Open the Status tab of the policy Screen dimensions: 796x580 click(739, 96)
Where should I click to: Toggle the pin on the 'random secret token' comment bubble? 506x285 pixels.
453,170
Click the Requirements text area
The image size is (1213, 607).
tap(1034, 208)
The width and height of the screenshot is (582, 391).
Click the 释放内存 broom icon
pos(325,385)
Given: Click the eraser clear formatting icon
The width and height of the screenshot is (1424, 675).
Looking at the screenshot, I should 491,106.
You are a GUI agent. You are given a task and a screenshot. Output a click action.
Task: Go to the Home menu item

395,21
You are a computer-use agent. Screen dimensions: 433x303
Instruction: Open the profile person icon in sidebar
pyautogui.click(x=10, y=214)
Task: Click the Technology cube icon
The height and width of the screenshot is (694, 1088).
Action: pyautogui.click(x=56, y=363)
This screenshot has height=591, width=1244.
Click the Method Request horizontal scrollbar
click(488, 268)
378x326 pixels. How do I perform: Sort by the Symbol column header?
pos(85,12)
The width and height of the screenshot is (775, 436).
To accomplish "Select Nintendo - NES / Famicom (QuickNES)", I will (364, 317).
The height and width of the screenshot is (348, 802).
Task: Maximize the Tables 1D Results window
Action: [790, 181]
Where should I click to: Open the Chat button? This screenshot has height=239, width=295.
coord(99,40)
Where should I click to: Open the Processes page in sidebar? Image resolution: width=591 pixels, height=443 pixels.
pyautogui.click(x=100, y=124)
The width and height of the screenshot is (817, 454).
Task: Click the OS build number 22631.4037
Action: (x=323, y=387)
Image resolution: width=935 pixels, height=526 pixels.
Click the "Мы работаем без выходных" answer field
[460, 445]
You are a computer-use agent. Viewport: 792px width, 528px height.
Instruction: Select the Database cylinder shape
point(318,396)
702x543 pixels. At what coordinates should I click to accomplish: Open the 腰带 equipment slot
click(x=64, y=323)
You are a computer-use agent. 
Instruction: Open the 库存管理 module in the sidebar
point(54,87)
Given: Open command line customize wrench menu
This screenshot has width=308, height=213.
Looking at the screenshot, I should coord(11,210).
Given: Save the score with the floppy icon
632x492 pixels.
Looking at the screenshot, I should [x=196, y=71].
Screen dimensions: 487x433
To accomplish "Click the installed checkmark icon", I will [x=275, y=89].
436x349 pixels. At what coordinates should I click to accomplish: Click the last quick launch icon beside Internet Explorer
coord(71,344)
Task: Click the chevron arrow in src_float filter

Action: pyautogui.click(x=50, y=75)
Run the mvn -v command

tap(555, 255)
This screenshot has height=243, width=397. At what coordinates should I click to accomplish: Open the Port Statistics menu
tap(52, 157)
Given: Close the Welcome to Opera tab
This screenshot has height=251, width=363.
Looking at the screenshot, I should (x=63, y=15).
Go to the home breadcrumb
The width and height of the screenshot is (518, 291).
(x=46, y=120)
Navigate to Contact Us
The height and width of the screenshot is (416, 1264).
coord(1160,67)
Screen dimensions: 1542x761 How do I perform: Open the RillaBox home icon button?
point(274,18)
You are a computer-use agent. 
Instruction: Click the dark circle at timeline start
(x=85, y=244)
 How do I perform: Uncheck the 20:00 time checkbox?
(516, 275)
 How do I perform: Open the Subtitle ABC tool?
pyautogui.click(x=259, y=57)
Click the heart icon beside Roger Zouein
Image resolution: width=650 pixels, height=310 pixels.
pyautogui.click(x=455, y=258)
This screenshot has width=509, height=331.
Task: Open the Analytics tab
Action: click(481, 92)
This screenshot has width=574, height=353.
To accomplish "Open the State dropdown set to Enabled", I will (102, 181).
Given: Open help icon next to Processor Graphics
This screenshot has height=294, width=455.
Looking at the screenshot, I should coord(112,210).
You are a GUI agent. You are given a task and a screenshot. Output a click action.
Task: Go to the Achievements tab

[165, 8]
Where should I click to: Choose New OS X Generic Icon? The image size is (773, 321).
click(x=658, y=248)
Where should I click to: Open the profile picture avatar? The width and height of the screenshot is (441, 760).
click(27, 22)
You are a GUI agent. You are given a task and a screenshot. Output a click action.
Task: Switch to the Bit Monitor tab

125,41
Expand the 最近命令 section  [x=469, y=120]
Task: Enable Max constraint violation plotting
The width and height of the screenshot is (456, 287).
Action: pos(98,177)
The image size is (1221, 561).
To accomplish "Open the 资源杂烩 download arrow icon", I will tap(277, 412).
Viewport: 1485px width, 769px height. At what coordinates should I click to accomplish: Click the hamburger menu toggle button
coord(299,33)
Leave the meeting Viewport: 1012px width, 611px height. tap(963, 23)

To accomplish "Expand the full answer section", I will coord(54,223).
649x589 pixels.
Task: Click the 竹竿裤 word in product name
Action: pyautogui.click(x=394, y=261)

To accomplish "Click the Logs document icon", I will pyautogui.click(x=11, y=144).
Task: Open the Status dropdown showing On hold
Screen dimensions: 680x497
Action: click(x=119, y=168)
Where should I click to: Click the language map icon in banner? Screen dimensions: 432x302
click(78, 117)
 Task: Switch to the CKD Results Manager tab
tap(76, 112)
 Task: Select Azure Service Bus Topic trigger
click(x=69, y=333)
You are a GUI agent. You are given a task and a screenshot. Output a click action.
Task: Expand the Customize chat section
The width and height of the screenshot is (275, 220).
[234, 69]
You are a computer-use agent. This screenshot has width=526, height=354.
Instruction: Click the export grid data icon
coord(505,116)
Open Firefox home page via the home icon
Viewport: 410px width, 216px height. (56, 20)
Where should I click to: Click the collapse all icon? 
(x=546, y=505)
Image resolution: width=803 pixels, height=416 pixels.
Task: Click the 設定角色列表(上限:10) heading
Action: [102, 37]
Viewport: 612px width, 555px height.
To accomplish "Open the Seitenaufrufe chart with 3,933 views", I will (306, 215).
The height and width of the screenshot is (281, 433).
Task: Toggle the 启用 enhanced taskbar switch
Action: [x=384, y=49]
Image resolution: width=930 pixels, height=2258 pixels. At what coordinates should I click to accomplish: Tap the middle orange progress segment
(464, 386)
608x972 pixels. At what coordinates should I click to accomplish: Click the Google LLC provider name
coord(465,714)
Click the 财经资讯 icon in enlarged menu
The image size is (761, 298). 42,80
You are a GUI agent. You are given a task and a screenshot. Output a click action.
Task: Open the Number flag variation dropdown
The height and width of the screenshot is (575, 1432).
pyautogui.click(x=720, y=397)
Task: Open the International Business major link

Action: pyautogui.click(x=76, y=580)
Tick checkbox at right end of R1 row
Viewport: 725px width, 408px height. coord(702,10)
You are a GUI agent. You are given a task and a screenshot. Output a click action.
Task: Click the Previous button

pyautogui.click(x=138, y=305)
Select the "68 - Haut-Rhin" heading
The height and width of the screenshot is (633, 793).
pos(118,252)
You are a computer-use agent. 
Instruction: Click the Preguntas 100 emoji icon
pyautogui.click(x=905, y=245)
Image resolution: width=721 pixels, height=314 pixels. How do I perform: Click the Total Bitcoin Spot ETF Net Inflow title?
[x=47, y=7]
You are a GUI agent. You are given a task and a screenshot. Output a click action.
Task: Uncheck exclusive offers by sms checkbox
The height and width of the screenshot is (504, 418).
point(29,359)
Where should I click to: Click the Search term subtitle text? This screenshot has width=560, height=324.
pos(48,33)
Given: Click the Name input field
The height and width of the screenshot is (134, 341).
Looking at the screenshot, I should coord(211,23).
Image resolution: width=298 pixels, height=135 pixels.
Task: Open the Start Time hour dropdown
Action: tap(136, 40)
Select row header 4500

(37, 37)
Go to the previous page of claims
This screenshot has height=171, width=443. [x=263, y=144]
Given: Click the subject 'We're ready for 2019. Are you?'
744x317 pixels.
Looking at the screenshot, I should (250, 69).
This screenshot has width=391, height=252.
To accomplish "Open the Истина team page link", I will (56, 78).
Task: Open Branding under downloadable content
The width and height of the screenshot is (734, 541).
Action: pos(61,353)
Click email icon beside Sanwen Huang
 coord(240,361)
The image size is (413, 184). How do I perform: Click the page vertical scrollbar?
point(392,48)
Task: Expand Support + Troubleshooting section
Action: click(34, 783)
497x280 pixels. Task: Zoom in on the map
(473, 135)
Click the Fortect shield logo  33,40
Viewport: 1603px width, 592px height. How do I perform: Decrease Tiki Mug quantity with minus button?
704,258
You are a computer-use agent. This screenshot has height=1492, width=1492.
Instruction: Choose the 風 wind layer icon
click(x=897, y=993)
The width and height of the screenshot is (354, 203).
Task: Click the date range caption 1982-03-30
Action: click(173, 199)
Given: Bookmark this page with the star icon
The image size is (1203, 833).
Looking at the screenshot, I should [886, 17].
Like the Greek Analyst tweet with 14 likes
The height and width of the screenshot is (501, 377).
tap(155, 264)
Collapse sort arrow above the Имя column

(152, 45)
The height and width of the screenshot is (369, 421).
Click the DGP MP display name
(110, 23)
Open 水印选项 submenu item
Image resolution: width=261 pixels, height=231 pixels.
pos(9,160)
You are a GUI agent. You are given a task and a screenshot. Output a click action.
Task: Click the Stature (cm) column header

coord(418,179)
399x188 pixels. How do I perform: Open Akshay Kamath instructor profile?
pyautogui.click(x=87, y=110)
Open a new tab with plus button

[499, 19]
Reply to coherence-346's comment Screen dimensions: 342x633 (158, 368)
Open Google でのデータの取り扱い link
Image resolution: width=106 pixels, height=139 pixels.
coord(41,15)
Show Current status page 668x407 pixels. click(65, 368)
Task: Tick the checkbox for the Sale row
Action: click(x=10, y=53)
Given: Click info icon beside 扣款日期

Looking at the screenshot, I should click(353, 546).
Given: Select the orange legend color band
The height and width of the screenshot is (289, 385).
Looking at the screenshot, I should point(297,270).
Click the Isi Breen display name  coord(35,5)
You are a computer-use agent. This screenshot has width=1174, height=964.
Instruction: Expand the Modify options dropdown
---------------
Problem:
Wherever a line holds the word "computer", copy that line out of the entries above.

Response area:
You are a computer-use agent. Screen dimensions: 433x303
You are a computer-use agent. Viewport: 792px width, 528px height.
You are a computer-use agent. 
You are a computer-use agent. 
You are a computer-use agent. This screenshot has width=526, height=354.
You are a computer-use agent. 
You are a computer-use agent. This screenshot has height=1492, width=1492.
You are a computer-use agent. This screenshot has width=1174, height=964.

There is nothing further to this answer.